Wednesday, February 24, 2016

Tom Everhart

Artist Tom Everhart at his studio with Surfing with Franz and Willem from Waves of Influence

TOM EVERHART

At Everhart Studio
Abbot Kinney Blvd., Venice


“I’ve been here on Abbot Kinney for 18 years, and it’s been like sitting in a time machine, watching everything around you change,” says artist Tom Everhart. “Even in the past few months, it’s been on such a roll. It’s amazing.” 

As the only fine artist authorized to paint Peanuts comic strip characters, Tom is mostly known for his Charles Schulz-influenced paintings, which decorate the walls of his studio located on bustling Abbot Kinney Boulevard. He discusses Schulz, his upcoming exhibit at Mouche Gallery of Beverly Hills and the constant evolution of his Venice Beach neighborhood after taking me on a tour of his home base.

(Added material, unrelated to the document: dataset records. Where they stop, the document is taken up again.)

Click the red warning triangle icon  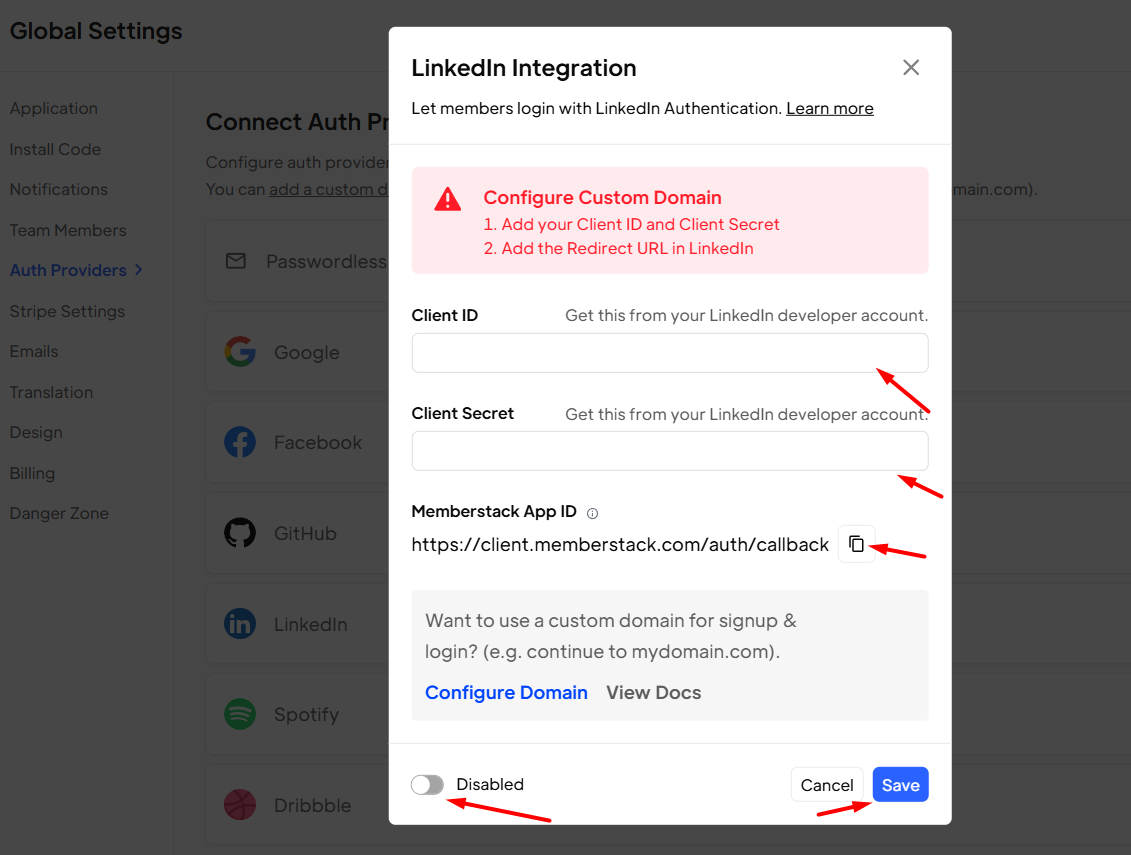447,199
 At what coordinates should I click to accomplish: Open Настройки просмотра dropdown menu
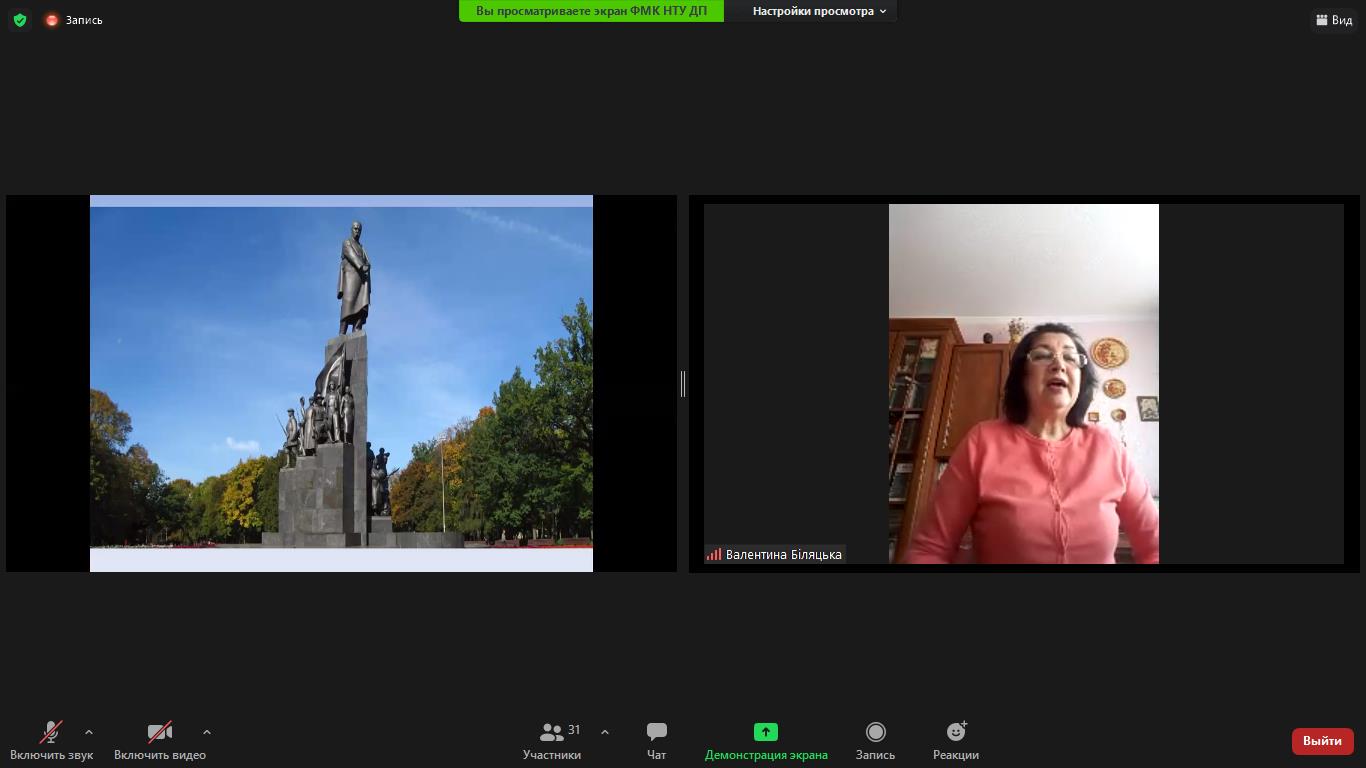[819, 11]
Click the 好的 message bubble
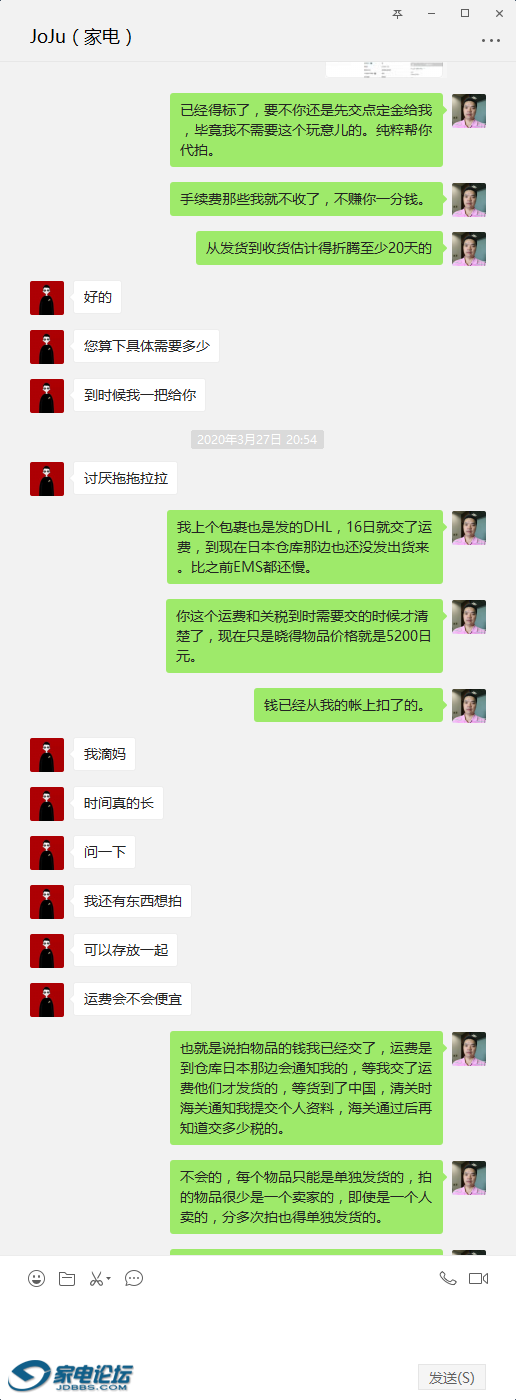Screen dimensions: 516x1400 pos(97,297)
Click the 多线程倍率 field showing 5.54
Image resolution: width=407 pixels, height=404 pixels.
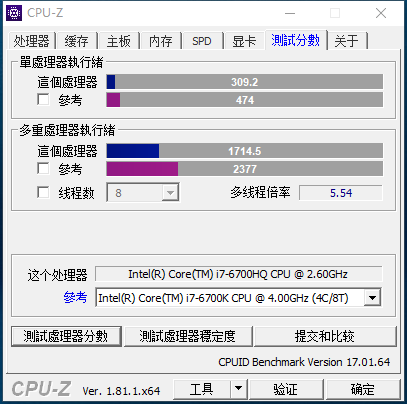[341, 193]
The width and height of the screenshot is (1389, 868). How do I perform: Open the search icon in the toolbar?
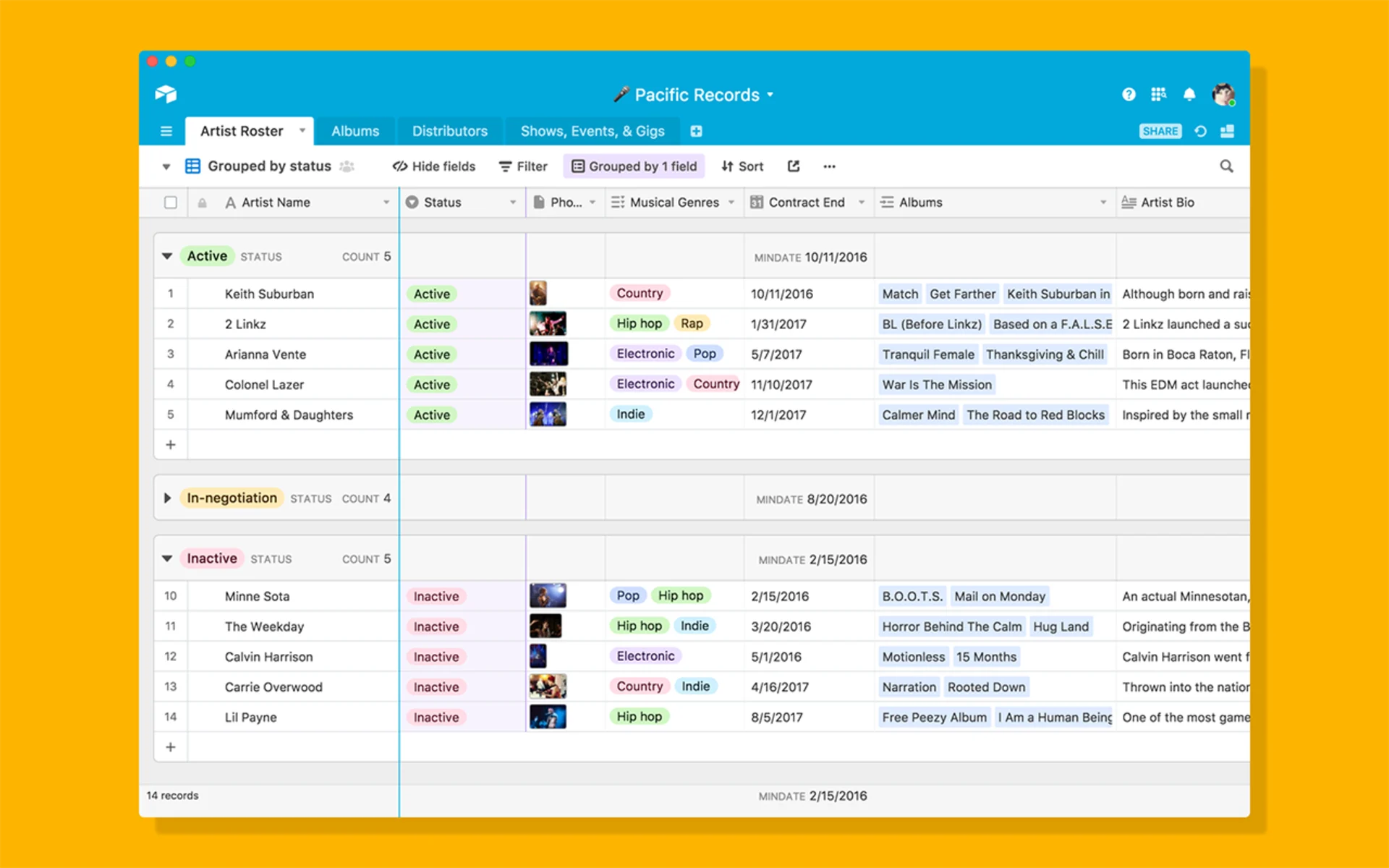[1226, 166]
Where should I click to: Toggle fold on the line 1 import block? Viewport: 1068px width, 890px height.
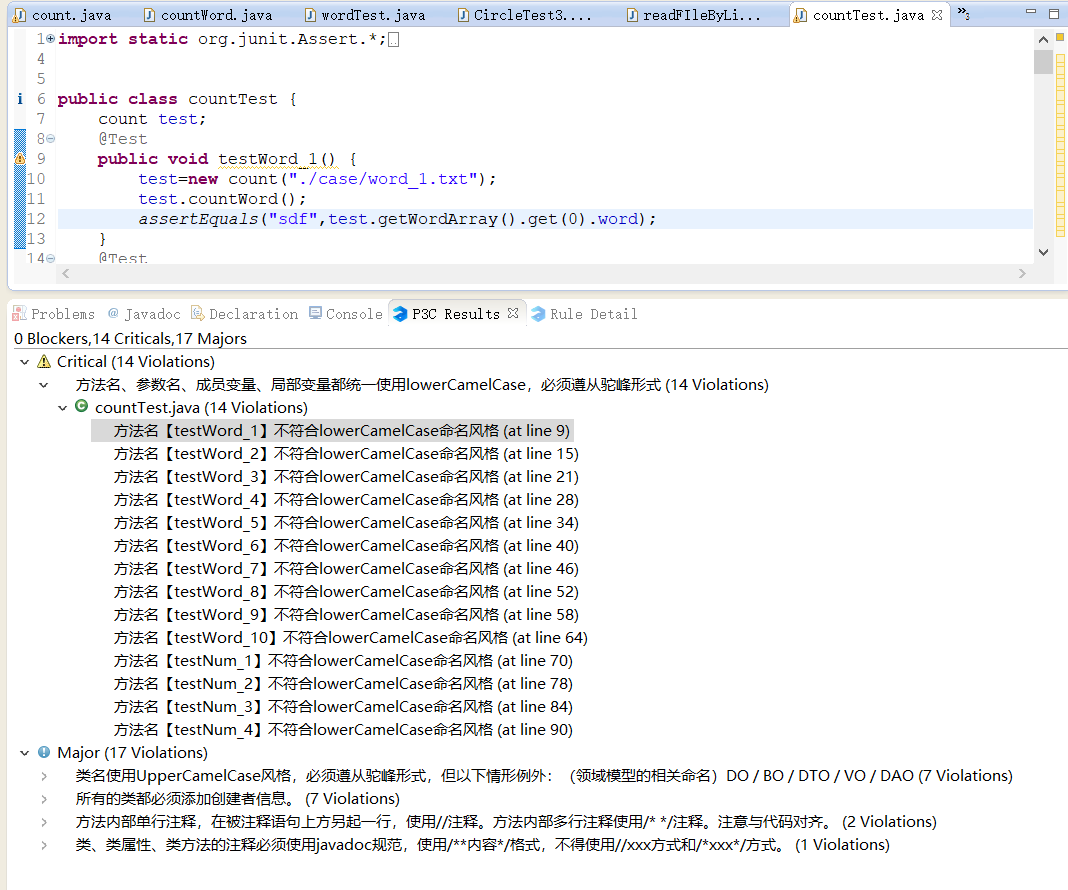click(x=50, y=39)
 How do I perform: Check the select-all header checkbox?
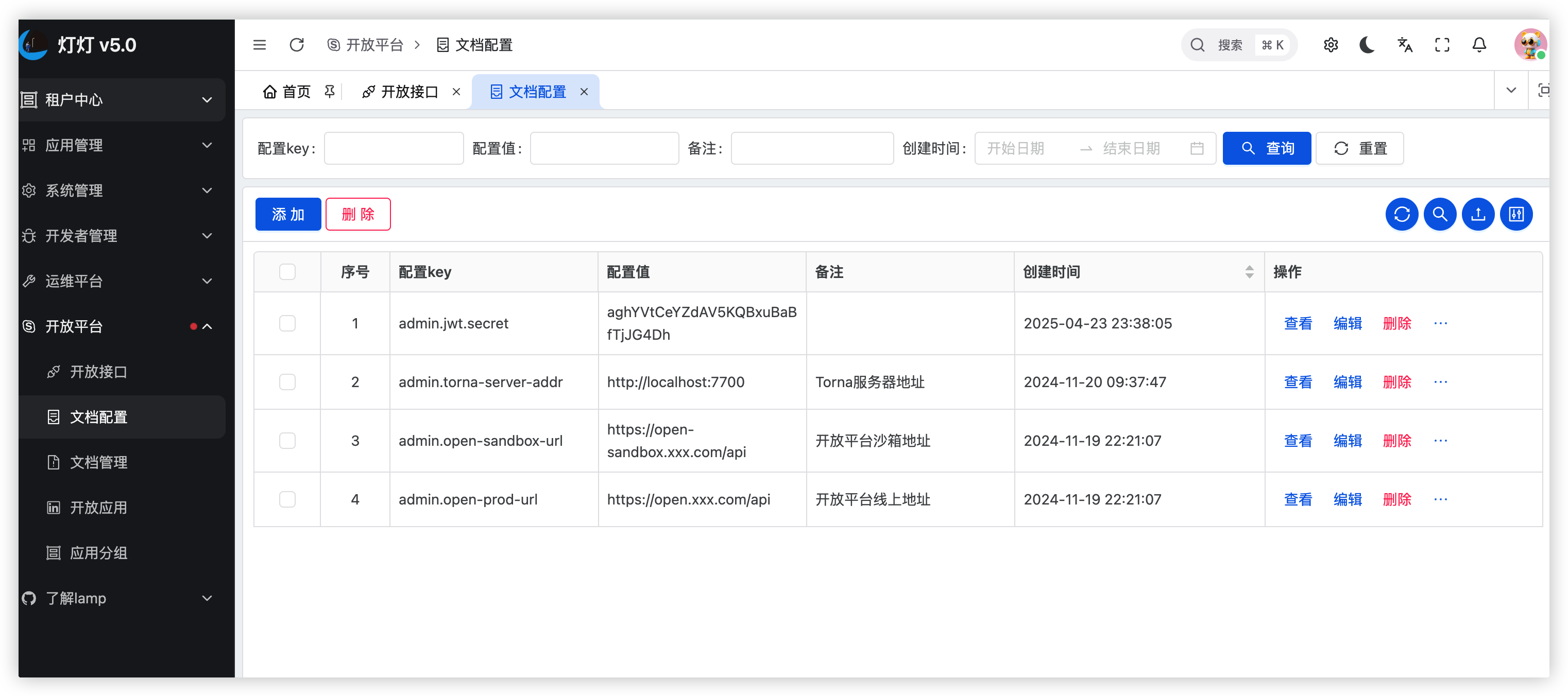[287, 272]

Tom incorporates media like acrylic paint and varnish on canvas and paper, but he also utilizes raw wood, medium-density fiber panels, plastic cups and polyester pom-pom balls to create the visually stunning Chop Chop Chop, Performance Art and Medal of Free Dumb pieces that line the main showroom of his studio space. While he’s widely known for these brightly colored works, it’s his black-and-white Schulz-influenced pieces from the past 13 years – as well as 15 exclusive new works – that are being featured in Raw: Black and White Works From 1998-2016 at Mouche Gallery from Feb. 27 through March 16.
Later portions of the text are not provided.